[Records from a collection]

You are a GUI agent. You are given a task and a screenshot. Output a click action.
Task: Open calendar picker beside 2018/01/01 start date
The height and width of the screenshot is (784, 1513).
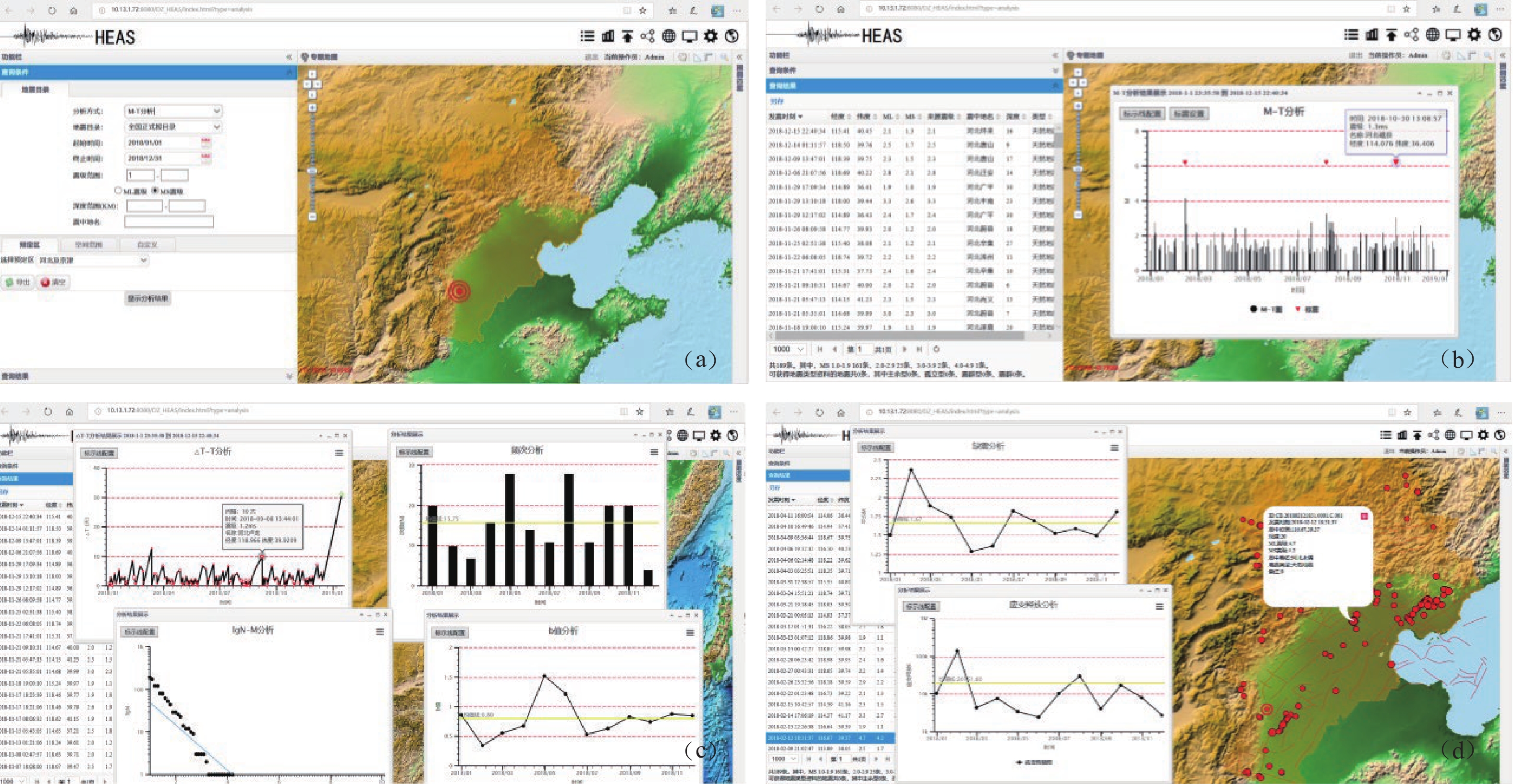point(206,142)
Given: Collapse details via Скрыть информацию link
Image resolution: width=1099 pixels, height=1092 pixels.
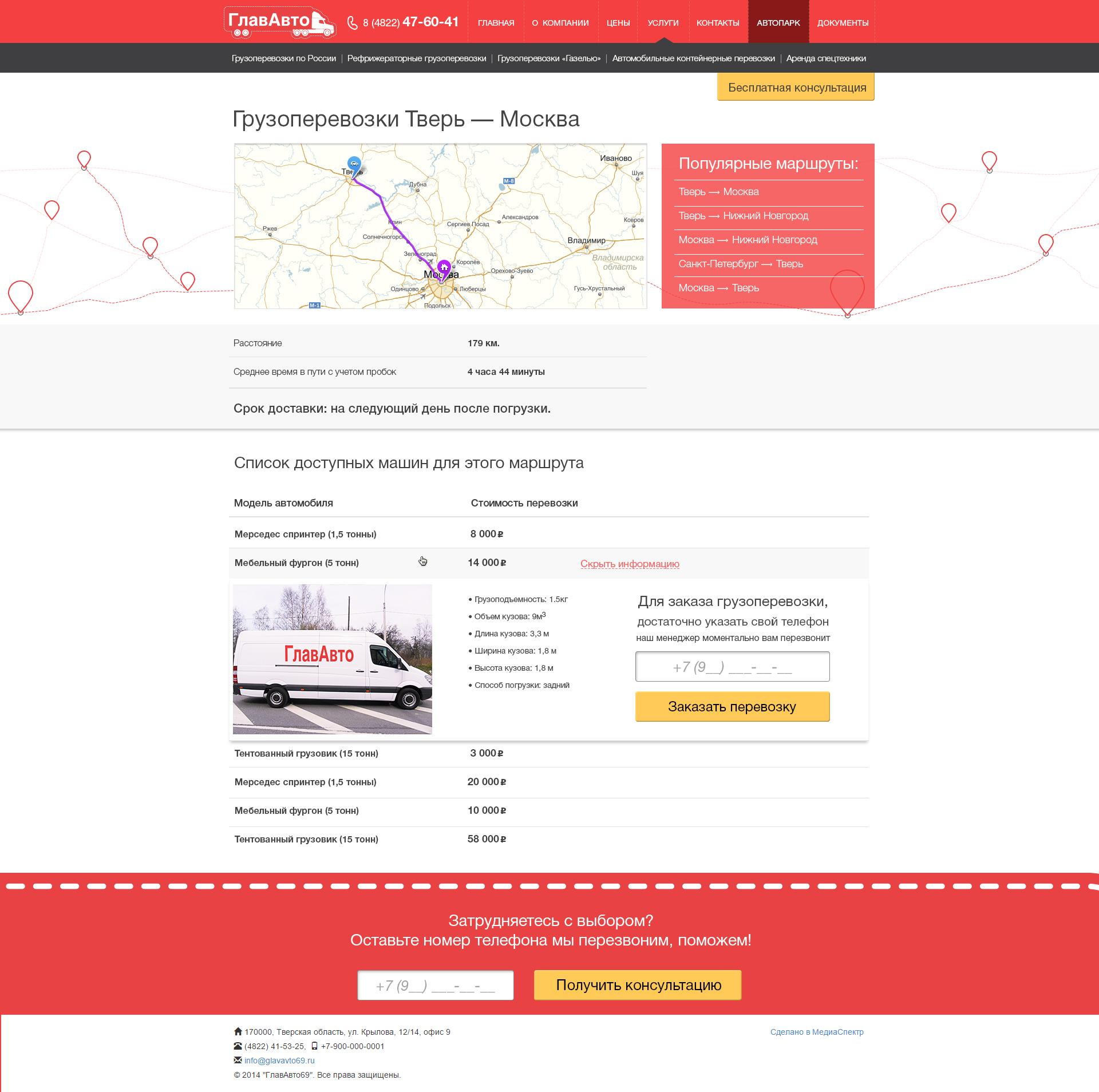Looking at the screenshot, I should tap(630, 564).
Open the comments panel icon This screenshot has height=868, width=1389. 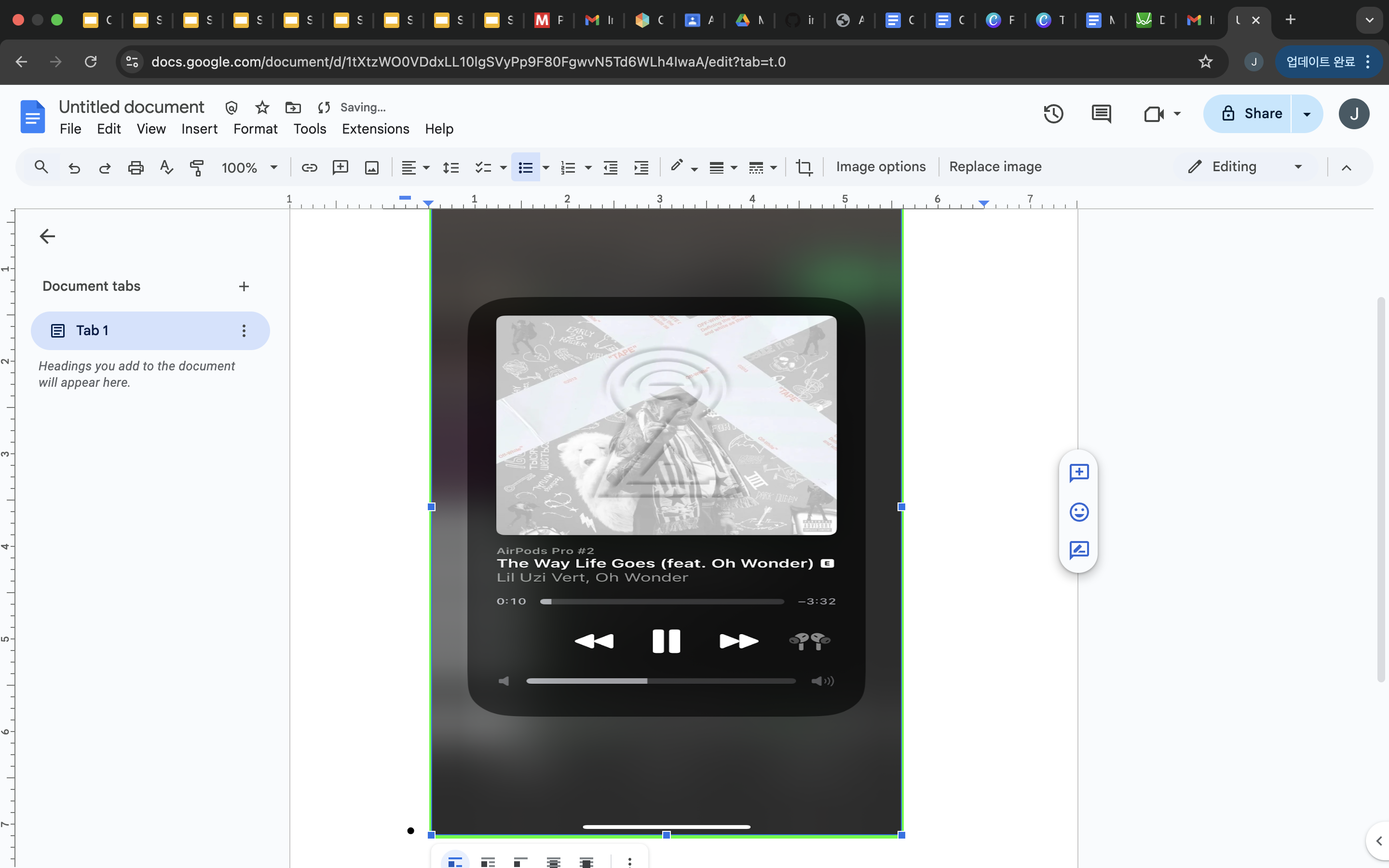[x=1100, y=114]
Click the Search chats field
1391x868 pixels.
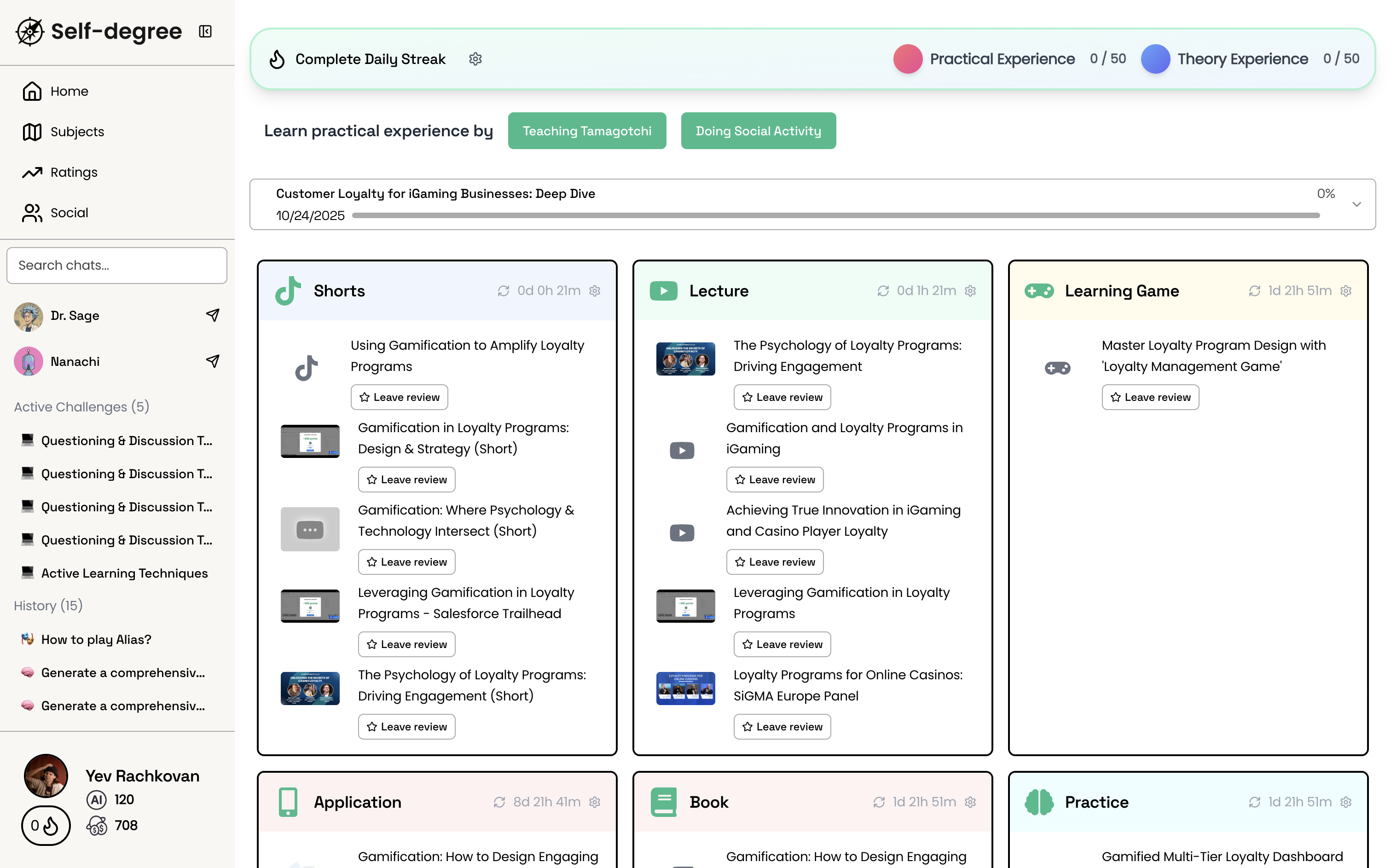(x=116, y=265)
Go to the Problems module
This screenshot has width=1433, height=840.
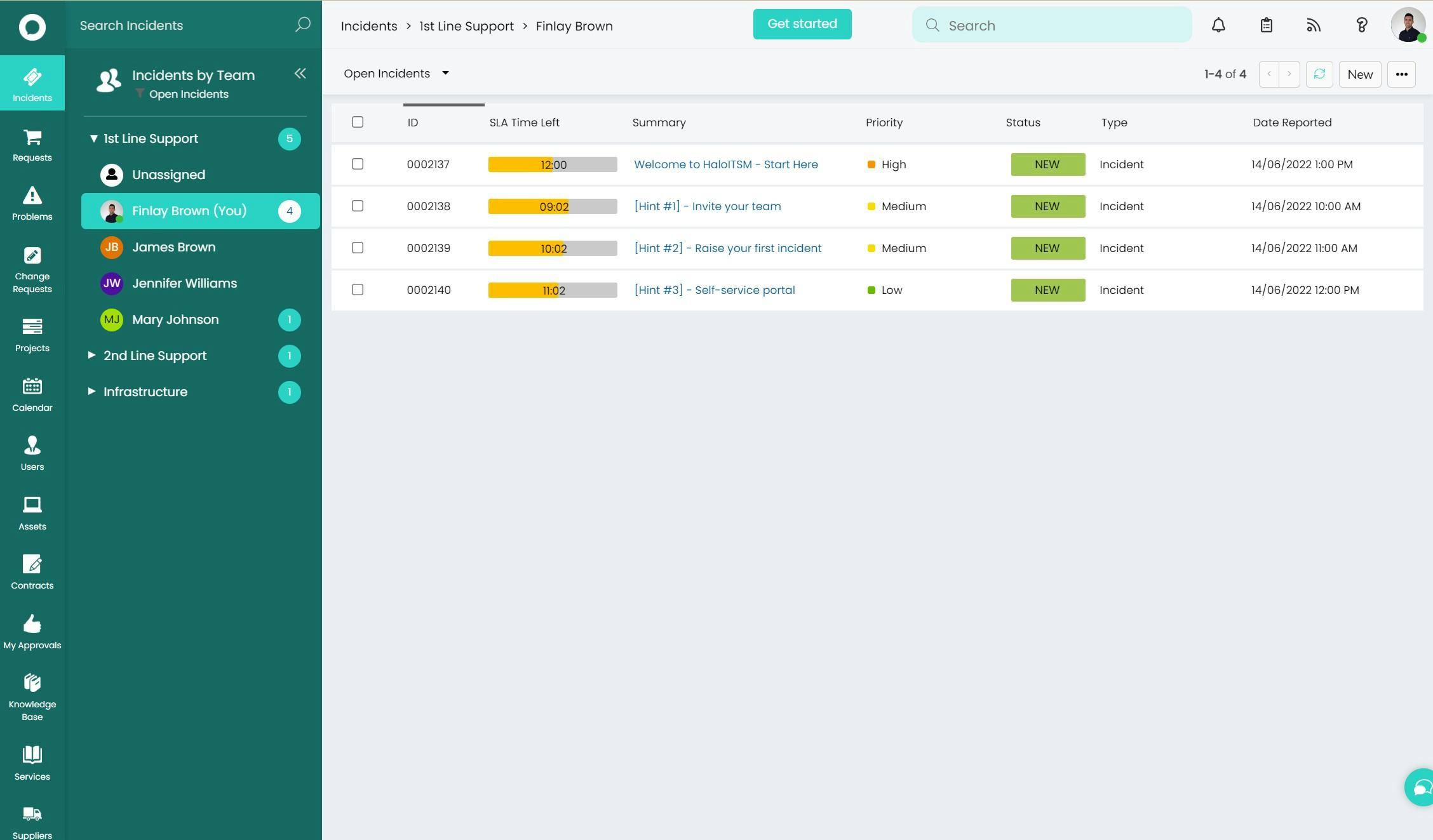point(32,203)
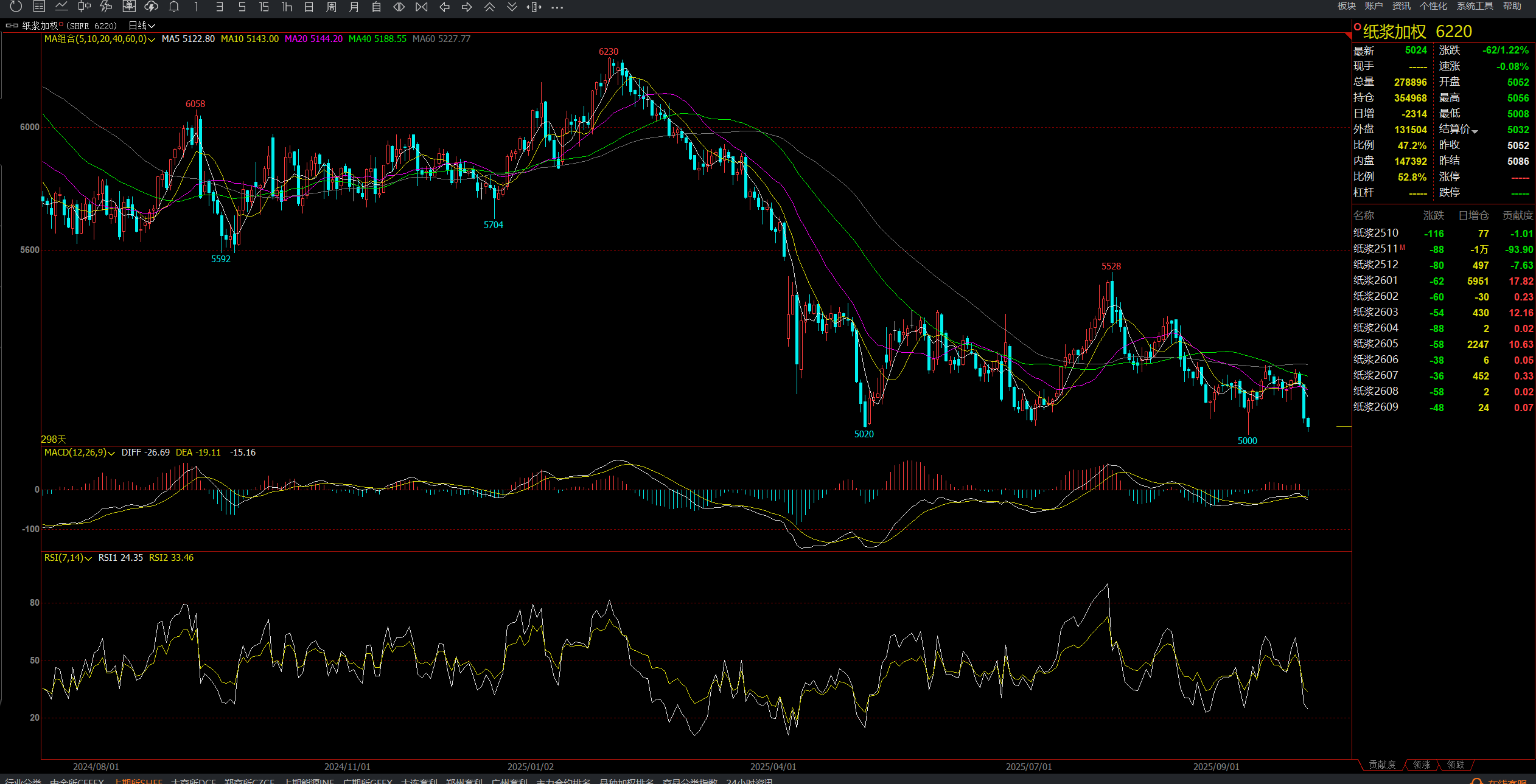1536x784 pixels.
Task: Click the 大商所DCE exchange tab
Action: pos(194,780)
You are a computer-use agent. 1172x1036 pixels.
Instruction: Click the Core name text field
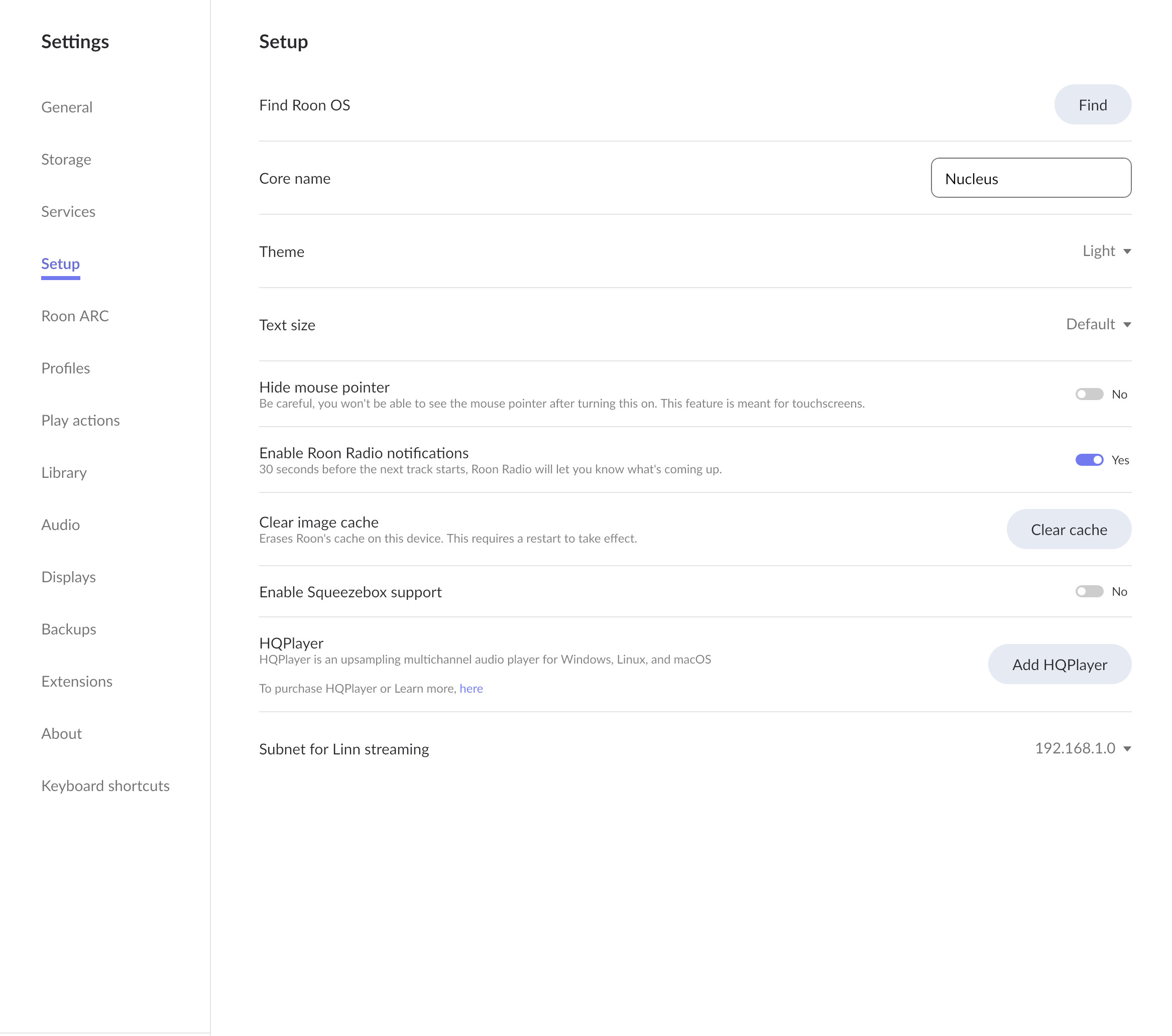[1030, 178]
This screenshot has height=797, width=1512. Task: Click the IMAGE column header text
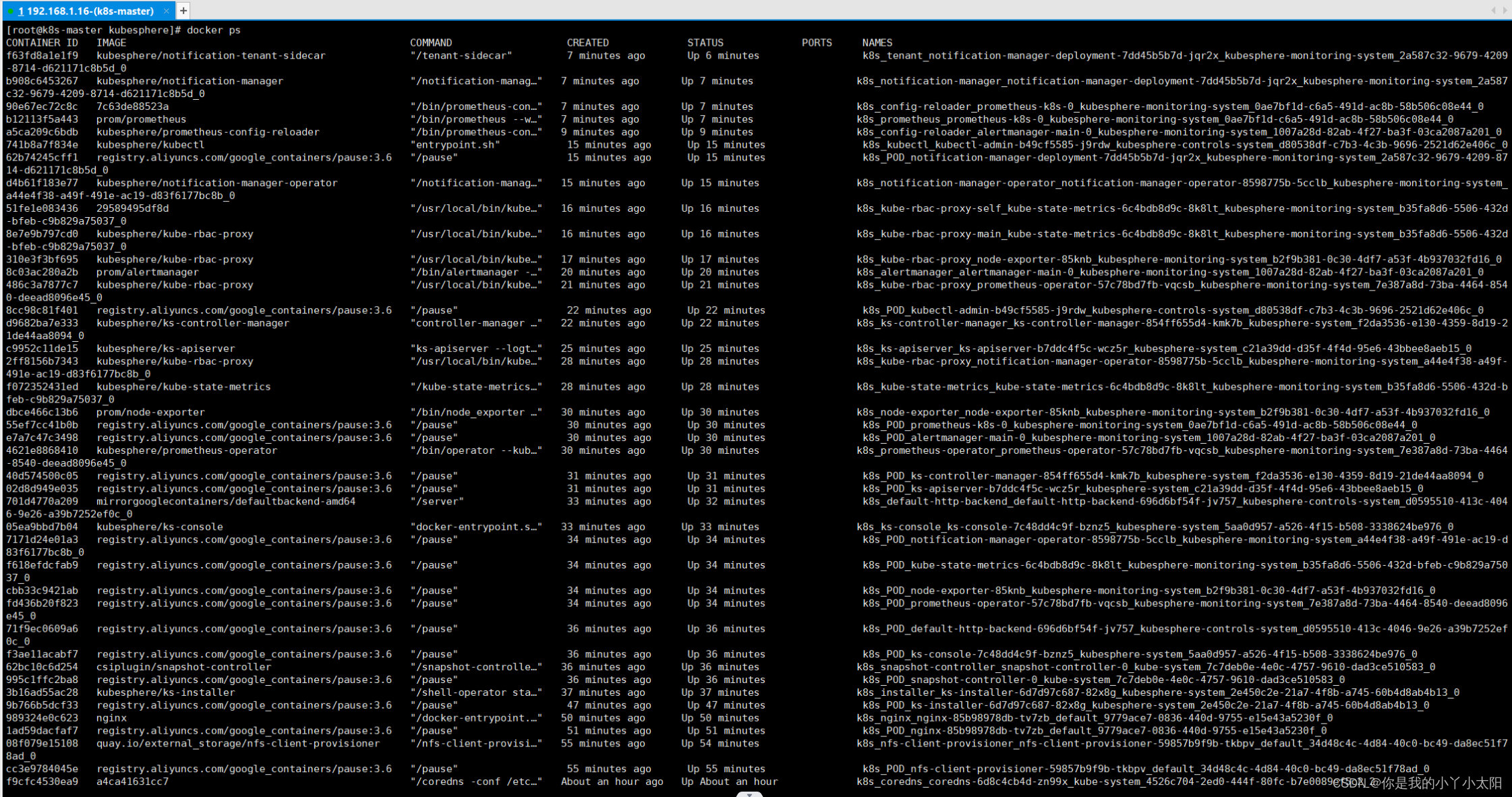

- Required work: Your task is to give again, unchanged, the lines from the line that contains "1391x868 pixels." to the end of the records. Include both end lines but no pictures.

- Response area:
1391x868 pixels.
(x=116, y=265)
Go to the Problems module
This screenshot has width=1433, height=840.
point(32,203)
1536x784 pixels.
Task: Click the 大商所DCE exchange tab
Action: pos(194,780)
You are a computer-use agent. 1172x1036 pixels.
Instruction: Click the Core name text field
[1030, 178]
This screenshot has height=797, width=1512. Task: Click the IMAGE column header text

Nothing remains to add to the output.